[Data extract]:
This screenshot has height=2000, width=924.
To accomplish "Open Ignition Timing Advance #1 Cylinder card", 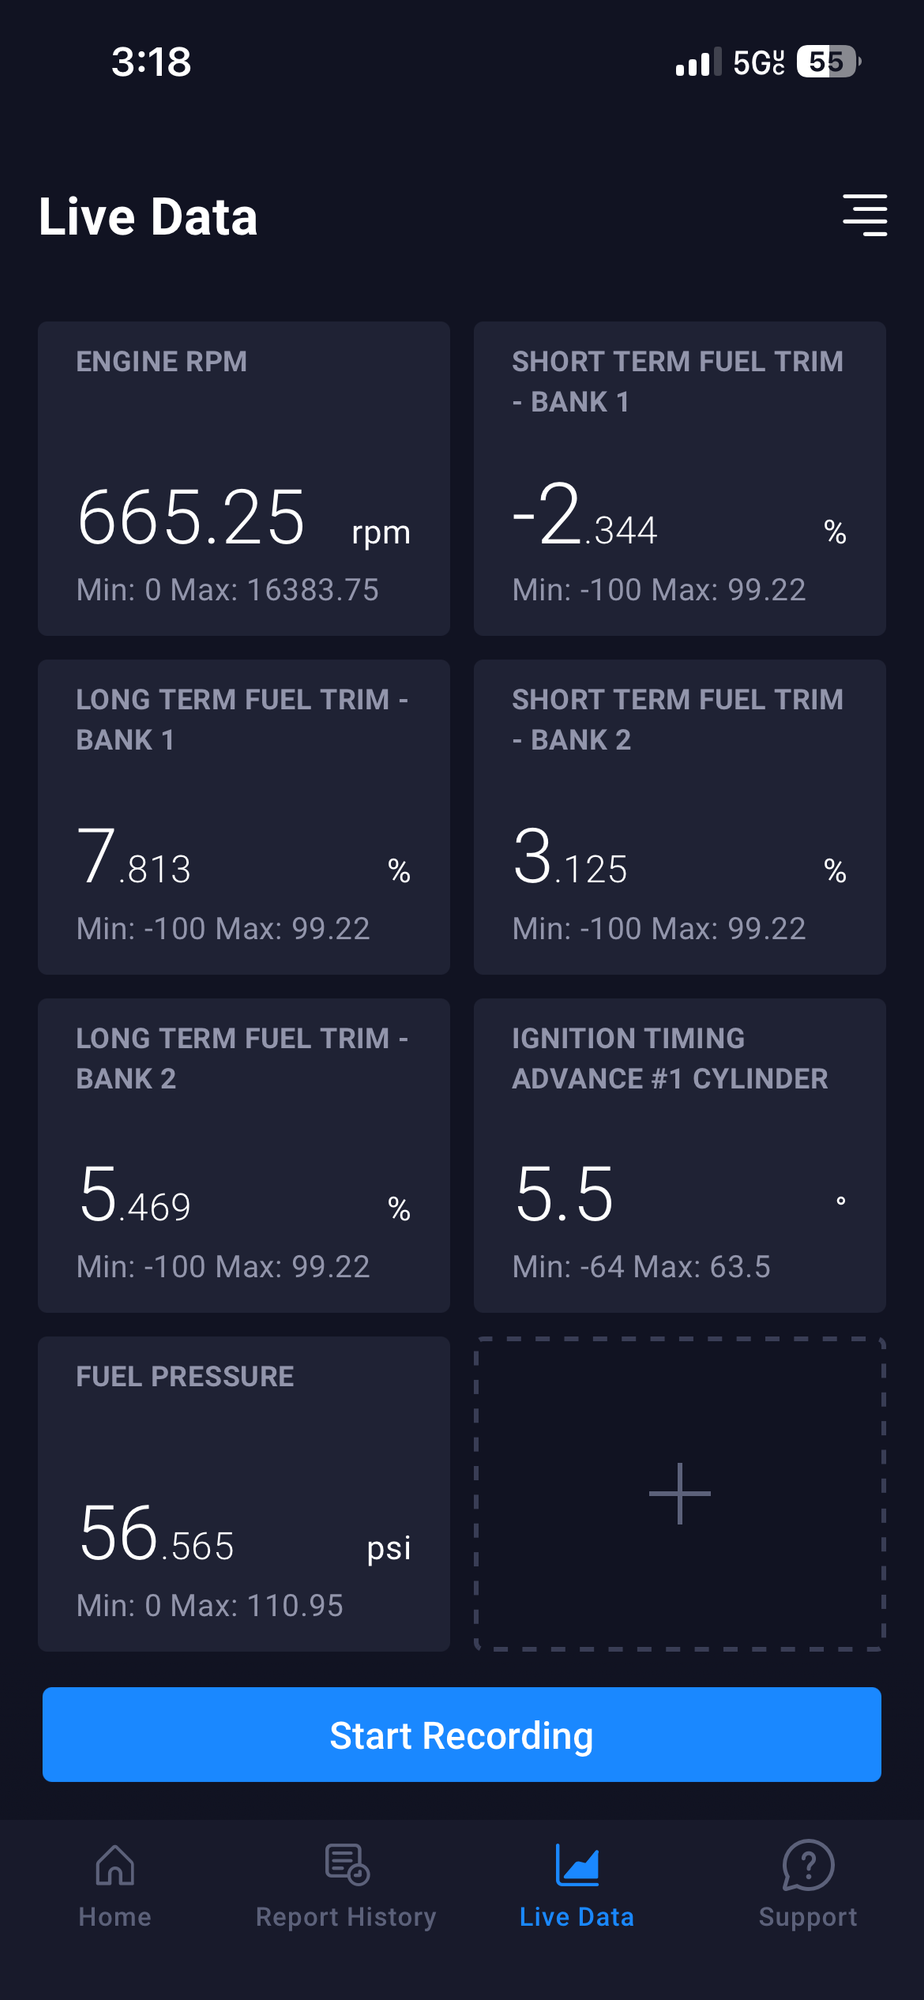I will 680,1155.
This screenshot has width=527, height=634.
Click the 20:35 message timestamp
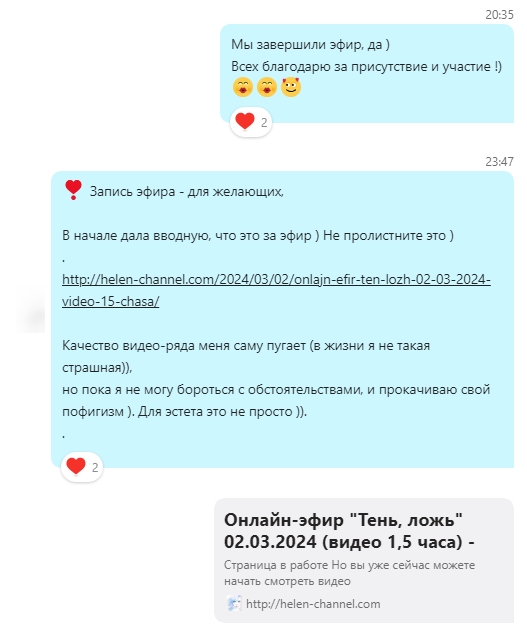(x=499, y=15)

[Requirement]: Go to the line that contains "This screenshot has width=527, height=634." and copy exactly from there through the last line of the records above, both included. Omit pictures.

[The completed task]:
This screenshot has width=527, height=634.
Click the 20:35 message timestamp
(x=499, y=15)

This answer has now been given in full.